Quick answer

0+0=0, 0+1=1, 1+0=1, 1+1=10 (write 0 in the column, carry 1 left).

Rules

  • No carry: 0+0, 0+1, 1+0
  • Carry generated: 1+1, and any column that also has carry-in=1
  • Carry always moves to the next column on the left

Introduction

Confirm homework with the calculator after you apply these rules on paper.

The rules are short enough to memorize in one sitting. The skill is applying them under carry pressure when several columns fire in a row.

If you have not read the overview yet, start with what binary addition is so the column layout and place values feel familiar.

Instructors often test the four rules in isolation before multi-digit sums. Treat this page as your reference card during practice sets.

The four rules and carry-over

0 + 0 = 0 with no carry-out. Both inputs are low; the column stays quiet.

0 + 1 = 1 and 1 + 0 = 1 with no carry-out. Exactly one input is high; the sum bit is 1.

1 + 1 = 10 in binary notation: result bit 0 under the column, carry 1 into the next column left.

Carry-over rules: when carry-in is 1, you are effectively adding three bits. Sums of 2 or 3 still write mod-2 under the column and may emit carry-out 1.

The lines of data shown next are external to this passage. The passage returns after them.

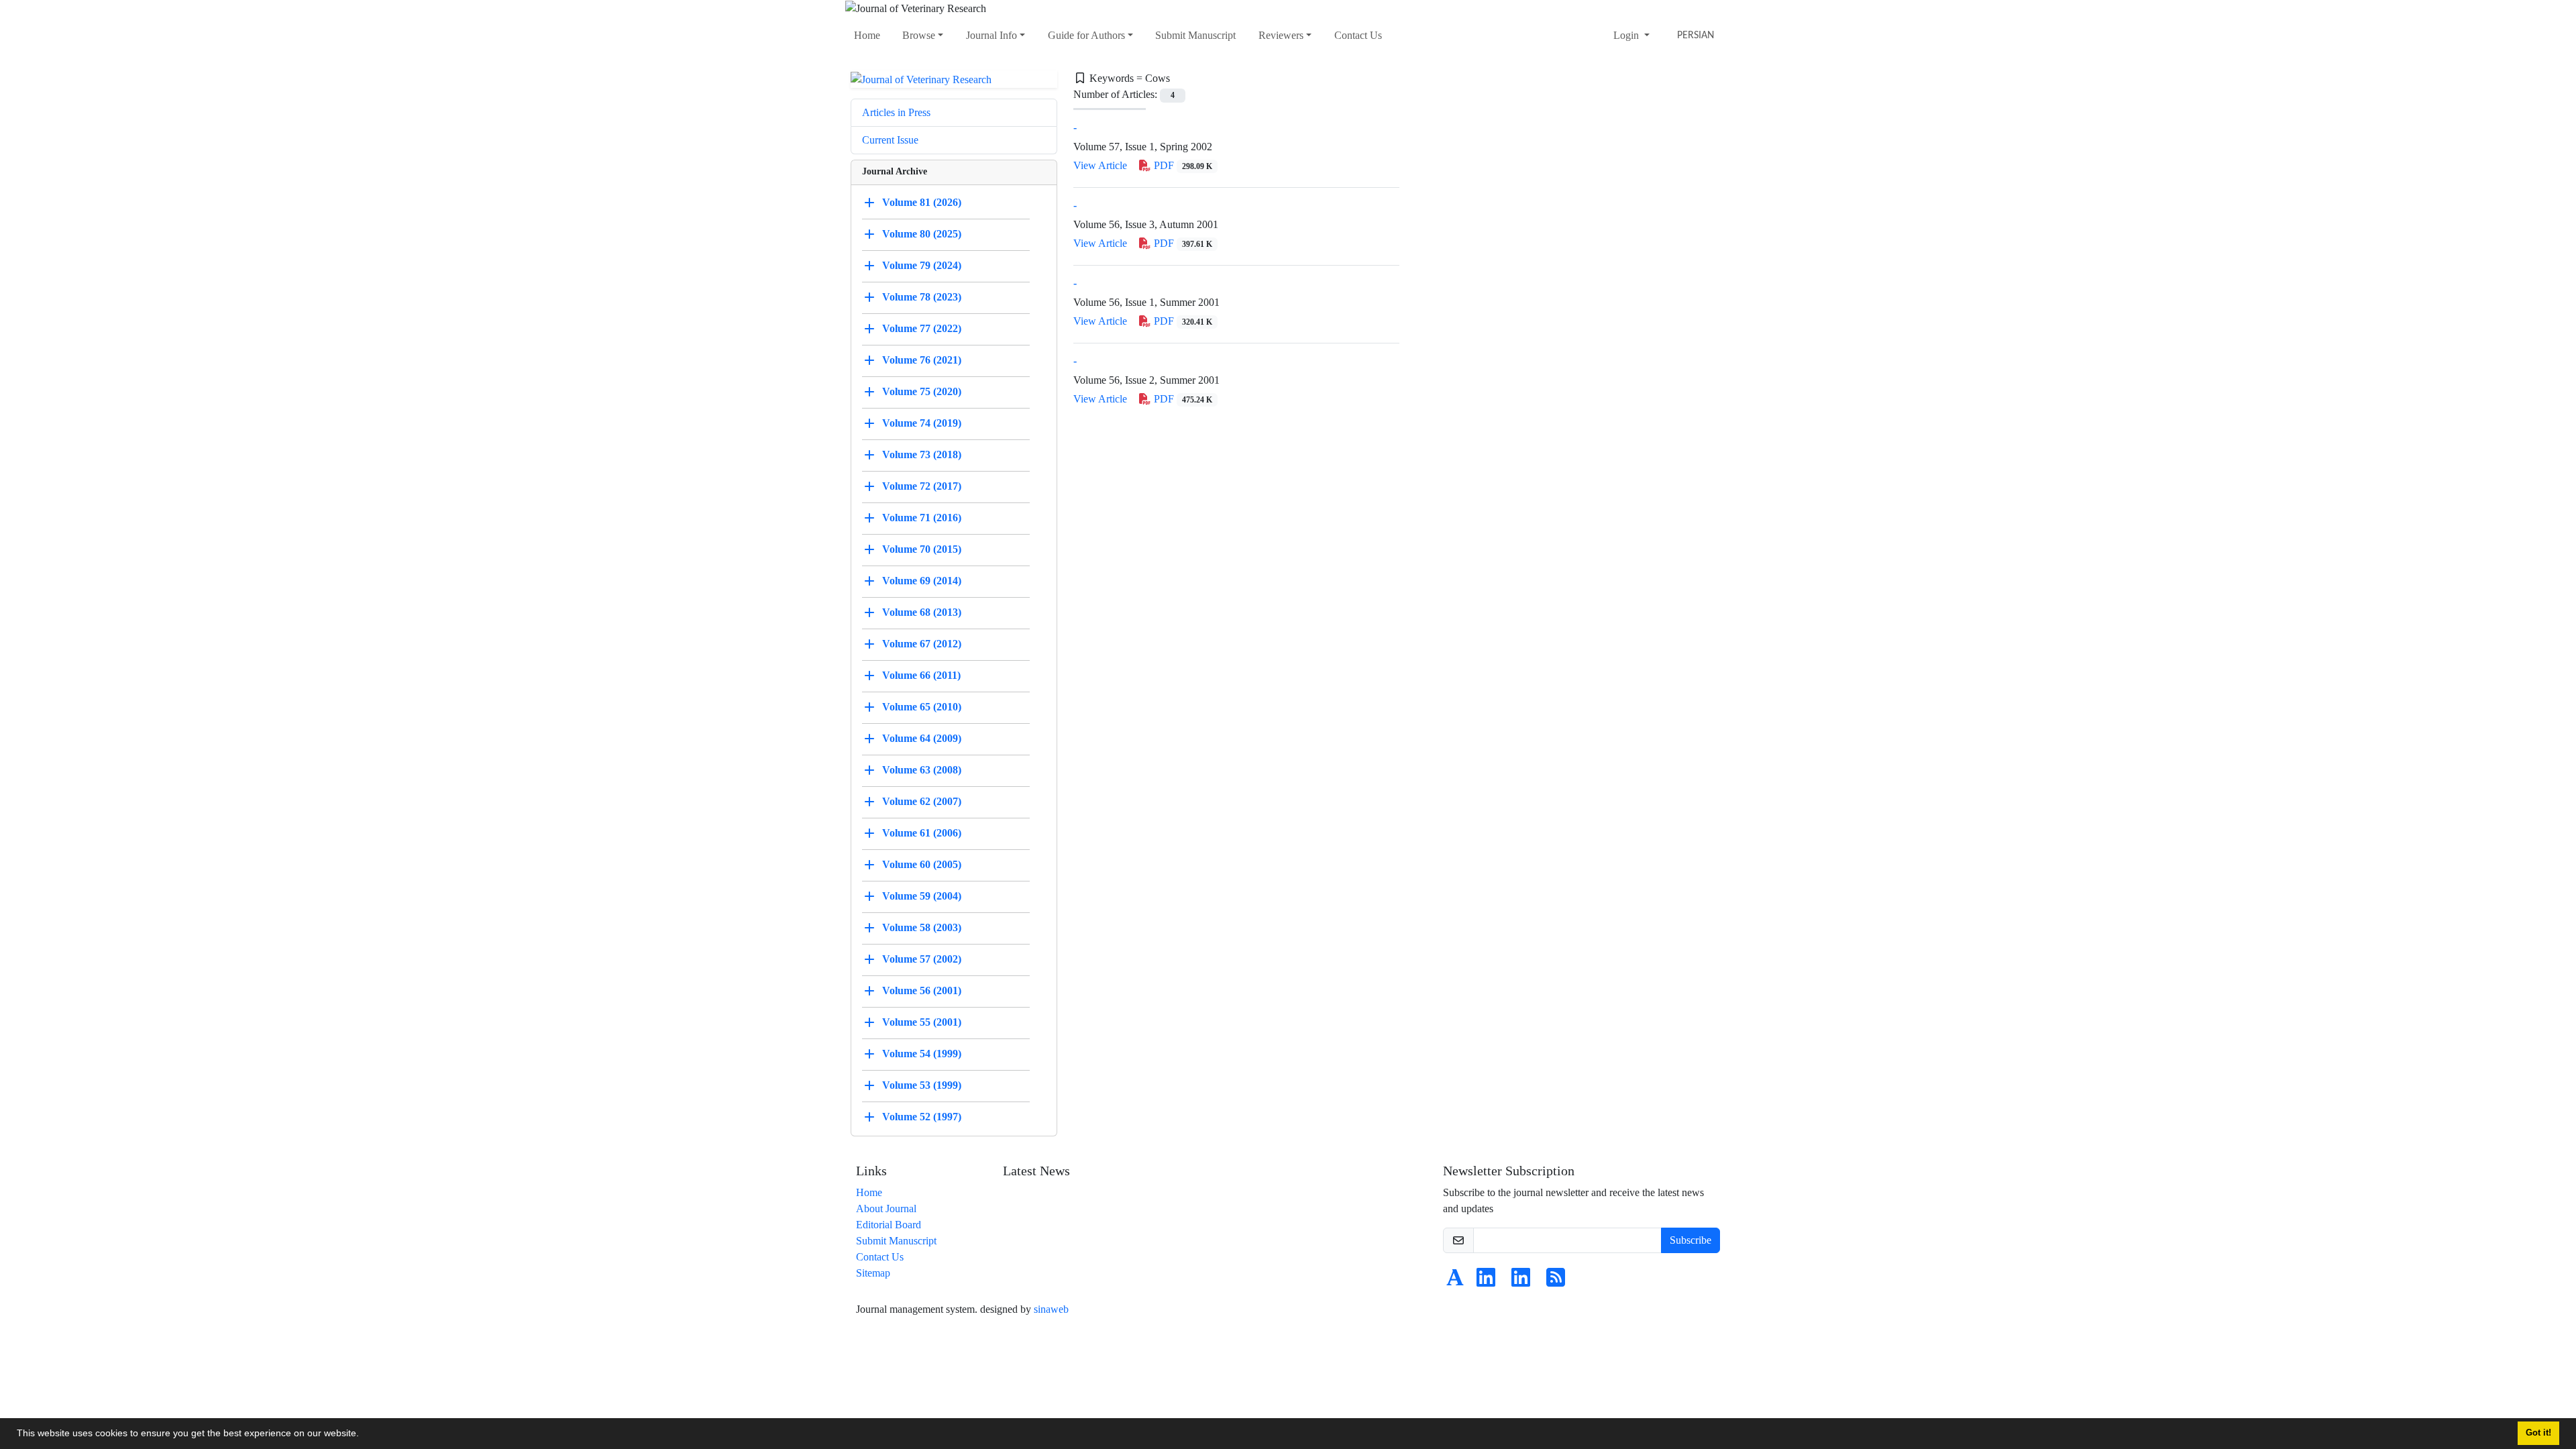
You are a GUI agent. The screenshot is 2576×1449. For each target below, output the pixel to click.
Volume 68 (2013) (921, 612)
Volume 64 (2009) (921, 738)
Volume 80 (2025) (921, 233)
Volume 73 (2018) (921, 454)
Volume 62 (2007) (921, 801)
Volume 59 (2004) (921, 896)
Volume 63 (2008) (921, 769)
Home (867, 35)
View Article (1100, 165)
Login (1627, 35)
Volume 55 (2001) (921, 1022)
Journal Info (991, 35)
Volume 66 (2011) (921, 675)
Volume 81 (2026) (921, 202)
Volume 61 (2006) (921, 832)
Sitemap (873, 1273)
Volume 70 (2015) (921, 549)
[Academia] (1455, 1281)
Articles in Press (896, 112)
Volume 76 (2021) (921, 360)
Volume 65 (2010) (921, 706)
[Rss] (1556, 1281)
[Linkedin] (1486, 1281)
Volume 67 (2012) (921, 643)
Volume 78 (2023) (921, 296)
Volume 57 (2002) (921, 959)
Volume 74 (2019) (921, 423)
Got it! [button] (2538, 1433)
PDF (1181, 165)
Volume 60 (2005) (921, 864)
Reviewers (1280, 35)
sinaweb (1051, 1309)
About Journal (886, 1208)
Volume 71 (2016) (921, 517)
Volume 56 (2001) (921, 990)
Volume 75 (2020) (921, 391)
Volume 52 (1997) (921, 1116)
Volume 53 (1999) (921, 1085)
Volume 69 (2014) (921, 580)
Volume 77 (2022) (921, 328)
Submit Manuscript (1195, 35)
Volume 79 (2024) (921, 265)
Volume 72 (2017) (921, 486)
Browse (918, 35)
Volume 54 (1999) (921, 1053)
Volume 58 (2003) (921, 927)
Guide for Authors (1086, 35)
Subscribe (1690, 1240)
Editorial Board (888, 1224)
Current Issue (890, 139)
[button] (364, 1435)
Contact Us (1358, 35)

Write carries above the next column before you compute that column. Dropped carries are the top mistake in student work.

Rules as a decision table

  • carry_out = 1 when (bit_a + bit_b + carry_in) is 2 or 3
  • result_bit = (bit_a + bit_b + carry_in) mod 2
  • carry_in for column k comes from carry_out of column k-1

The table is the human-friendly view; the formulas are what calculators and adder circuits implement.

Ripple carries happen when many columns see 1+1 or 1+1+1 in sequence. Our dedicated binary addition with carry article walks through chains and overflow.

Once the table is automatic, you can express the same outcomes with XOR and carry formulas when you study logic gates.

Step-by-step guide

  1. Write the four lines at the top of your paper. Keep them visible until you no longer pause to recall 1+1.
  2. Mark carry-in before each column. Use a small 1 above the column or a running tally in the margin.
  3. Compute result bit with mod-2 logic. Even count of 1s yields 0; odd count yields 1 when you include carry-in.
  4. Emit carry-out when the column sum is 2 or 3. That carry becomes carry-in for the column to the left.
  5. Re-add if a carry was skipped. Every column to the left of a mistake will disagree with the correct answer.

Rule checks with and without carry-in

Ones column of 11 + 01: 1 + 1 = 10, so write 0 and carry 1.

Next column with carry-in 1: if both operand bits are 0, you still write 1 because 0+0+1 = 1.

Practice 0111 + 0001 to see every column generate or absorb a carry.